While Rawls’ theory of justice is important it is yet insufficient. It needs to be supplemented with further ideas in order to construct a theory of just, reasonable multiculturalism. I proceed by an exploration of Kantian and Millian ethics, and the concept of “The Democratic Catch.”
Chapter 2 aims to explain the concept of reasonable multiculturalism. Building on the Rawlsian notion of reasonableness, and on Will Kymlicka’s formulation of multiculturalism, I start outlining the mechanisms for reconciliation between liberalism and multiculturalism. Focus is on boundaries. What are the boundaries of multiculturalism within the framework of liberal democracy? And what are the boundaries of state interference in the business of minority cultures, when their norms and practices seem at odd with the underpinning values of liberal democracy? Reasonability assumes acceptance of the underpinning shared principles. Cultures that do not adhere to these principles are perceived as less reasonable. The extent of reasonability varies. But lacking reasonability does not immediately entail that the liberal majority should intervene in the business of the sub-cultures. Interference is warranted to restore justice. I discuss the concept of mutual respect, distinguish between two forms of cultural pluralism: ‘multination’ and ‘polyethnic’ states, and between two kinds of rights that a group might claim: the first involves the right of a group against its own members; the second involves the right of a group against the larger society. Furthermore, the nature of liberal tolerance and the mechanisms of deliberative democracy are explained, the latter instumental for resolving disputes in a liberal democracy in a civil, non-violent way.
?Chapter 3 is concerned with the concepts of compromise and deliberative democracy. When compromise takes place between two or more parties, reciprocity must be present; that is, the concessions are mutual. It is argued that compromise and deliberative democracy are important in facilitating a healthy discourse between majority and minorities about group rights and the extent of state interference in minority affairs. With proponents of discourse ethics, public reason and deliberative democracy, such as Jürgen Habermas,[32] Joshua Cohen,[33] Seyla Benhabib,[34] John Dryzek,[35] Amy Gutmann and Dennis F. Thompson,[36] it is argued that this is a desirable approach to negotiating and resolving conflicts. I agree with Monique Deveaux that deliberative democracy is an invaluable resource for thinking about how liberal democracies and minority cultural groups might mediate conflicts of culture.[37] In turn, chapter 4 discusses the concept of coercion. Liberal democracies prefer to resolve disputes in non-coercive ways but sometimes setting limits via coercive mechanisms is unavoidable in order to maintain a just, well-ordered society.

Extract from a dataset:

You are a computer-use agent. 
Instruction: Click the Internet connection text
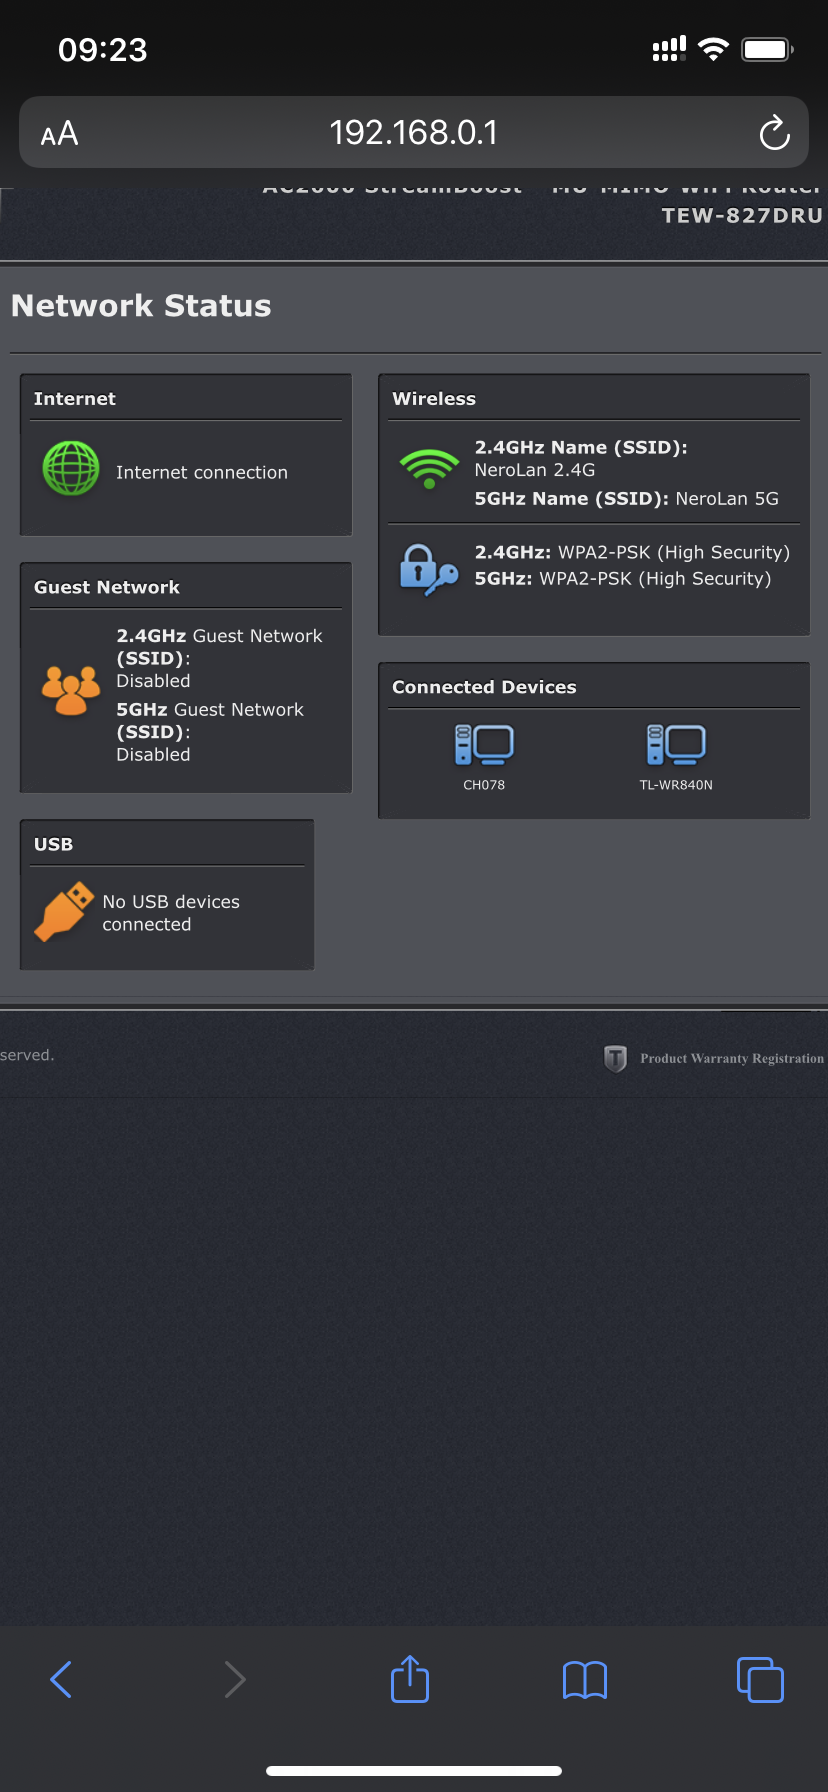(201, 472)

?????????Moving from theory to practice, the second part of the book considers concrete examples in which the above principles can be applied in delineating relationships between cultures and the scope of interference that a liberal society may apply in the business of illiberal sub-cultures. This part of the book is divided into four chapters. I first distinguish between two kinds of harm: physical and non-physical. Chapters 5 and 6 discuss interference in minority affairs when they engage in physical harm to others. Relevant considerations are the extent of harm, consent (or lack of) of those who are subjected to harm, parental care and responsibility, significance of religious and culture norms and values, and the extent to which a liberal society should intervene in group and individual affairs. I first analyse the practices of suttee, self-starvation, scarring, murder for family honour, female circumcision, and Female Genital Mutilation (FGM) and in the following chapter examine male circumcision. The liberal culture is non-violent in nature and acts of physical harm startle us. It is argued that liberal democracy should examine several factors, including the underlying reasons for the infliction of harm and the possibility of exiting the community. Liberal democracy should interfere in the business of its sub-cultures when they inflict significant physical harm on its members. A great deal of attention is devoted to explaining what sorts of harm are significant.?????????

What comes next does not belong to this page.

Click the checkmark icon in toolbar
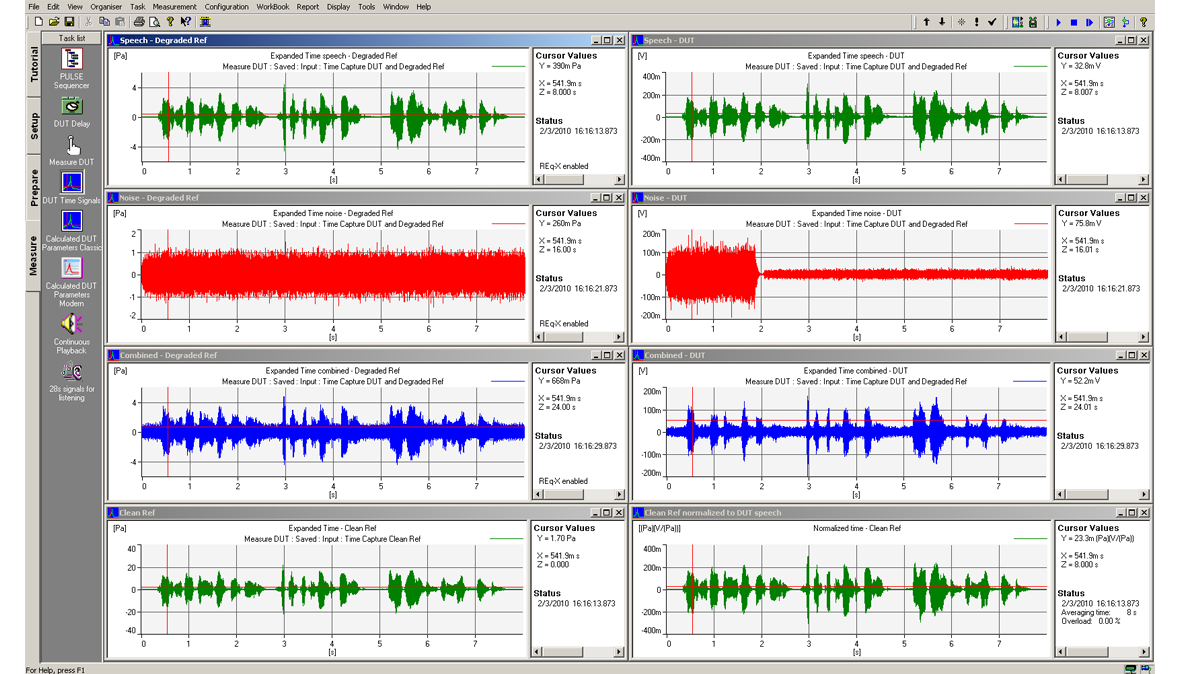The image size is (1180, 674). click(992, 22)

One might question the need for discussing murder for family honour. Murder is murder.?It should not be tolerated. I see a need for such discussion in order to accentuate the meeting point between strong liberals, who are generally opposed to government interference and who champion tolerance, and strong multiculturalists, who are generally supportive of group rights and cultural autonomy. I argue that responsible governments should perceive murder for family honour as ordinary murders and that if multiculturalism is used as an excuse for ignoring or minimizing the severity of the crime then this is an abuse of multiculturalism.

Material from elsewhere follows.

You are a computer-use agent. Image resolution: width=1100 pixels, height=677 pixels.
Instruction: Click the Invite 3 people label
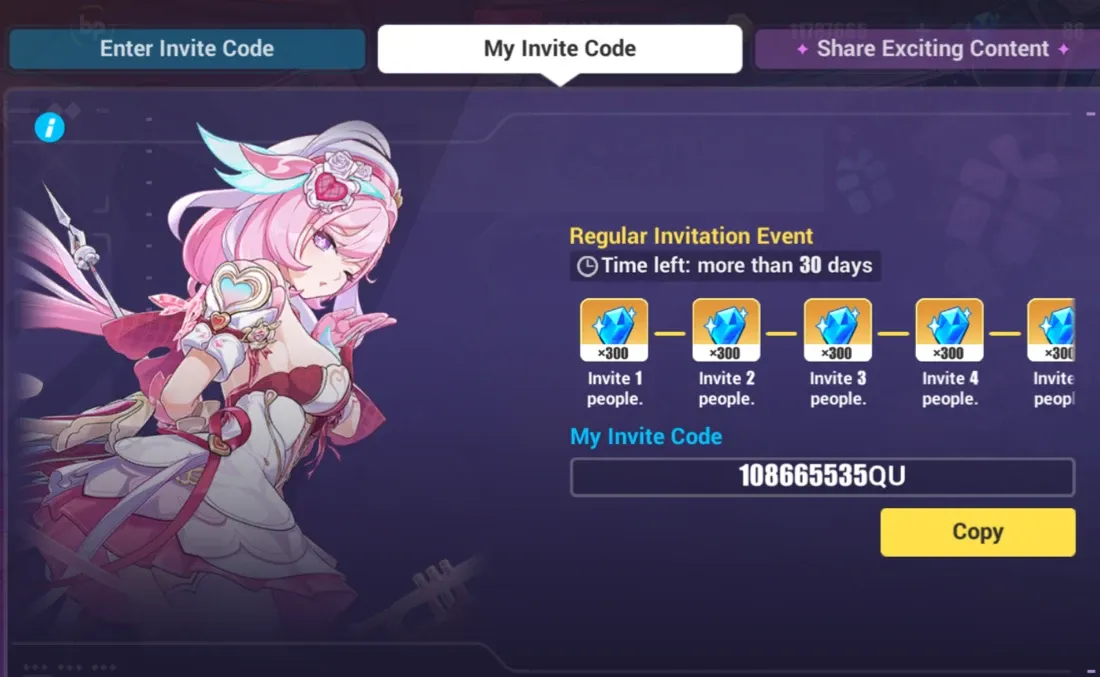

?????????The question of state interference seems to be trickier when the harm is not physical. Chapter 7 examines North American court cases which dealt with the powers of tribes over their members and the denial of property from members who were expelled for apostasy, denial of education to women, and forced marriages for girls and young women, while Chapter 8 analyses the denial of education from group members in order to preserve the community and make it difficult for members to integrate into the larger community. Can a community deny education to its children on religious grounds and by this effectively make their exiting from the community extremely difficult? The discussion focuses on Amish education. It is argued that Amish children have a right to adequate education, and that the liberal state should regulate and have oversight of their education. The liberal state is obligated to ensure that such schools provide their students with the training necessary for pursuit of a broad range of careers and for full citizenship in a pluralistic, democratic society.[38] Furthermore, while the impetus for researching for this chapter was to learn about the consequences of denying education to children in the name of group rights, my research revealed that the Amish isolation also results in physical harm to children. The stories about repeated child abuse increase the urgency for monitoring and aiding the Amish education system.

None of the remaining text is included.